I produce colour cartoons and colour illustrations on a regular basis. A while back I produced a series of images for Scripture Union which I can now share with you. Please do feel free to download and use them in powerpoints or whatever. If you do make use of them, please let me know, and perhaps consider joining the email list for assembly-ideas (link at the top of the screen). There is no charge to use the pictures.

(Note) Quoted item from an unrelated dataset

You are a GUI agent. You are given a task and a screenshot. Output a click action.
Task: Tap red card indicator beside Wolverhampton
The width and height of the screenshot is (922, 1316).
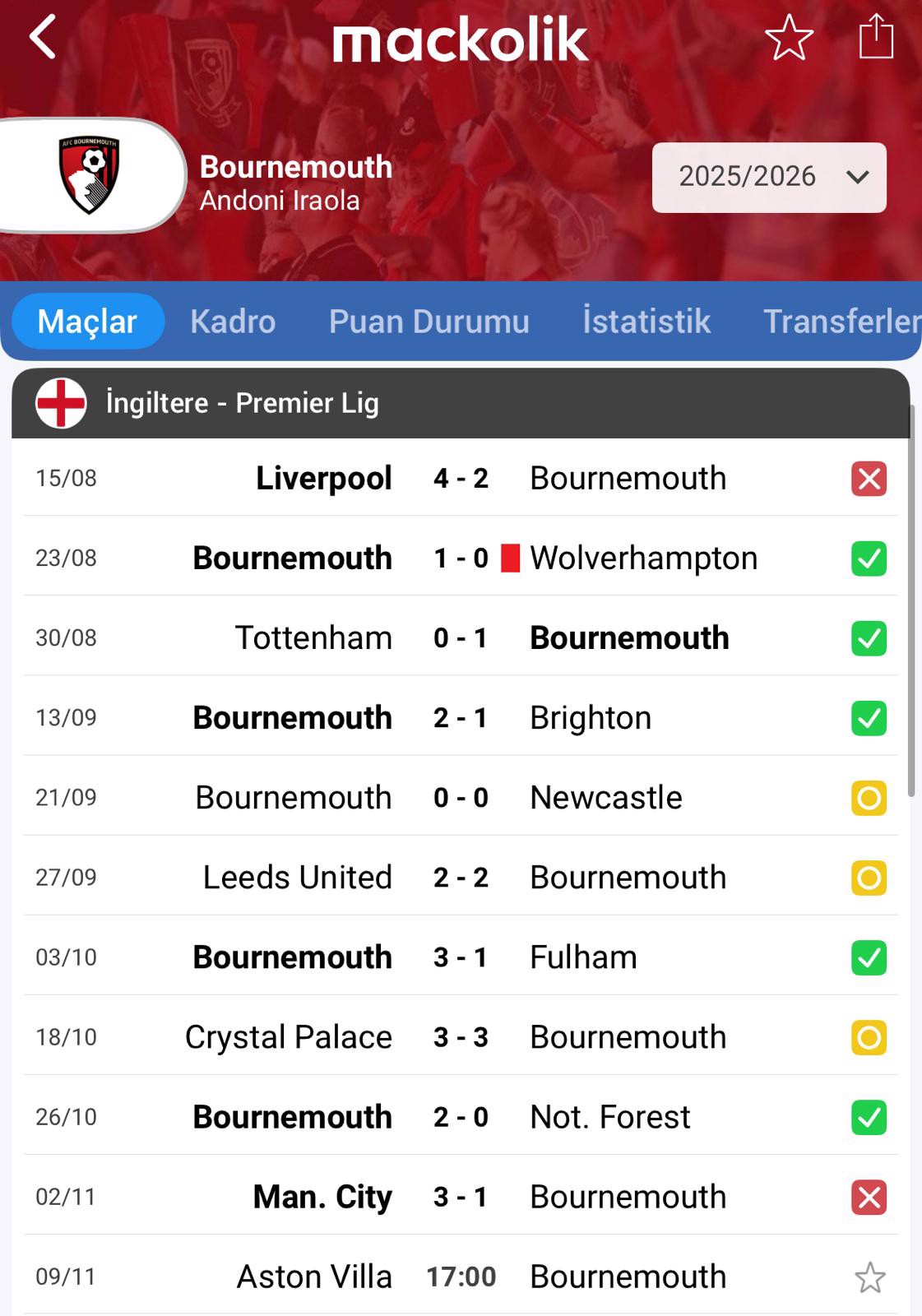click(x=511, y=558)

An idea I suggested to Peter was to use the pictures by printing them all off together onto half an A4 page – so two sets of small pictures per page. Cut them up into individual pictures, and put each set into an envelope, and have enough sets for one set to about 6 children/adults in your congregation or assembly. Use colour printing if you can. Tell the story more thoroughly than I have
detailed here, and when you have finished, or perhaps at another moment in the service, give out the envelopes and have everyone retell the story to one another using the pictures provided. This will secure the story in their heads and make it their own. You could even provide a copy of Simeon’s hymn too.
For a song use ‘this little light of mine’ jazzed up – it’s miserable if played slowly!
*to explain the ‘would not die, but have eternal life’ would take far too long to explain in this context!